- GIVEN PASSAGE -
——————————
This was where I needed one of those time spinner things Hermione has, because at times I had to choose between three different panels that I wanted to go to.  There were that many, and there was that many hours straight of good programming.  I have this undiagnosed blood sugar issue thingy, and it means I shouldn’t go hours upon hours without eating.  When given the choice between going to yet another panel and eating, I chose wisely: I went to the panel (and then started shaking).  They were scheduled to be 50 minutes long, which included  Q&A time, so everyone would have 10 minutes to eat and potty break inbetween. The way it really worked was most panels went over, the next group would have to kick the previous group out, and people were late to their next panel.  Surprisingly, that turned into a win-win for nearly everyone.  I have no idea when the authors got to eat or go to the bathroom.
——————————
Could you return the whole passage about scheduling convention panels, word for word?

- SOURCE MATERIAL -
——————————
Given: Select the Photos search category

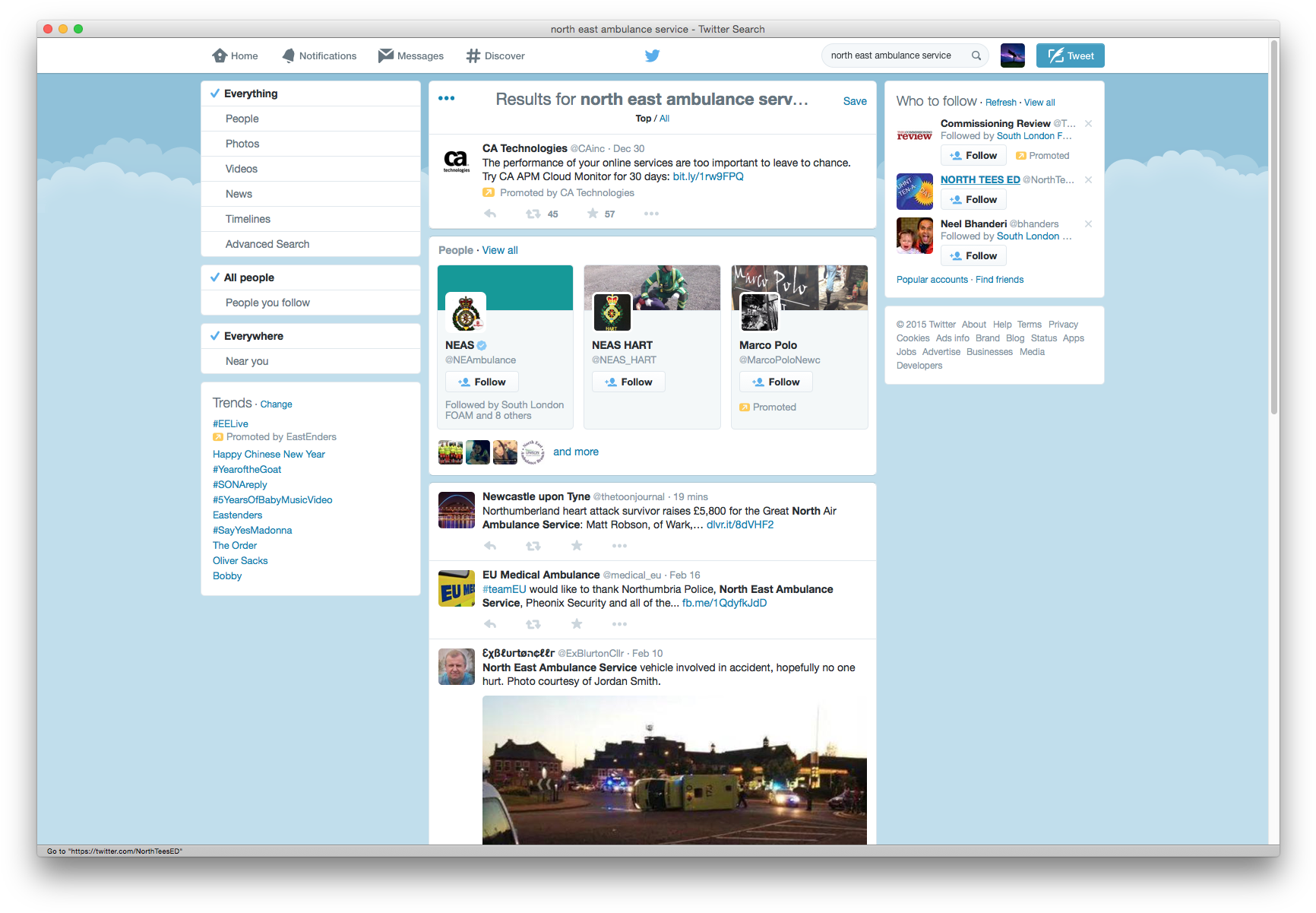Looking at the screenshot, I should point(242,143).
——————————
- EXERCISE OUTPUT -
This was where I needed one of those time spinner things Hermione has, because at times I had to choose between three different panels that I wanted to go to.  There were that many, and there was that many hours straight of good programming.  I have this undiagnosed blood sugar issue thingy, and it means I shouldn’t go hours upon hours without eating.  When given the choice between going to yet another panel and eating, I chose wisely: I went to the panel (and then started shaking).  They were scheduled to be 50 minutes long, which included  Q&A time, so everyone would have 10 minutes to eat and potty break inbetween. The way it really worked was most panels went over, the next group would have to kick the previous group out, and people were late to their next panel.  Surprisingly, that turned into a win-win for nearly everyone.  I have no idea when the authors got to eat or go to the bathroom.